Methods for Emission Imaging

To distinguish from the medical imaging modalities that measure the attenuation of radiation originating from an external source, called transmission imaging (e. g., con­ventional X-ray radiography and CT), the imaging of radiation emitted by radio­pharmaceuticals inside a patient’s body is generally referred to as emission imaging.

• Static scintigraphy: images from one or several views are acquired after the distribution of the radiopharmaceutical reaches equilibrium.

Static imaging was possible even before the gamma camera was invented, using a radiation detector that scanned the target organ, having a print head yoked to it.

• For dynamic imaging, a series of images from the same view is taken, following the pro­cess of accumulation, secretion, or excretion of the radiopharmaceutical.
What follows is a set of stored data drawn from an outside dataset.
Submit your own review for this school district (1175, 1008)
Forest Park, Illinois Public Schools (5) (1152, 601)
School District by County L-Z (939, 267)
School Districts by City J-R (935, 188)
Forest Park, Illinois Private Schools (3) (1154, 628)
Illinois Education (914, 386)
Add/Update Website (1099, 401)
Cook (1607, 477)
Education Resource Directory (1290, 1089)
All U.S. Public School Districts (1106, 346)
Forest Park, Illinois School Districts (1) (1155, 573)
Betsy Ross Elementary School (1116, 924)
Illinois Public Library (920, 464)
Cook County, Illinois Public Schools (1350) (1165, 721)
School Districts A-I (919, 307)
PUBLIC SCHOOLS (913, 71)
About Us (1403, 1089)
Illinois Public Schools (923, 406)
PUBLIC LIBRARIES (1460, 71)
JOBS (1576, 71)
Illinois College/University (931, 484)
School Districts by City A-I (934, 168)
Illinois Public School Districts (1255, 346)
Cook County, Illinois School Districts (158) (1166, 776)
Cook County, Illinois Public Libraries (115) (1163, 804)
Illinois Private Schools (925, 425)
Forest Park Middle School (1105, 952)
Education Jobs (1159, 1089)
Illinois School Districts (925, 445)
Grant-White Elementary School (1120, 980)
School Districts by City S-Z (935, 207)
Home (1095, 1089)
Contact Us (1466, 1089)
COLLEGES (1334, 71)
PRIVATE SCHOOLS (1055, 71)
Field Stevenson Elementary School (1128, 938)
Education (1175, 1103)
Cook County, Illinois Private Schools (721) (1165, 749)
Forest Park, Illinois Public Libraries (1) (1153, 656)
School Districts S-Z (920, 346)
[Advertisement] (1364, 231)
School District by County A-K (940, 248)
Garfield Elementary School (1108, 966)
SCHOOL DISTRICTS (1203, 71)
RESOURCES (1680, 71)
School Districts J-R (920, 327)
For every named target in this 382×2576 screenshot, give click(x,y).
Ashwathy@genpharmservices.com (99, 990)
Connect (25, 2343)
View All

Besides obtain­ing the distribution at different points in time, we can investigate how the radioactivity concentration of any region changes with time.

• Whole-body imaging means linking several static images by the computer to show an area bigger than the field of view. A large-field-of-view gamma camera generally covers the width of a patient’s body, and we need three to five steps to scan its length. See details of this process later in this chapter.

• The last and most powerful way of imaging is tomography, when the distribution of the radiopharmaceutical in various sections of the body is calculated from measurements of many projections. Consecutive slices together represent a three-dimensional distribution:

• SPECT (single photon emission computed tomography) applies gamma emitters, while

• PET utilizes positron emitters (see Section 12.6).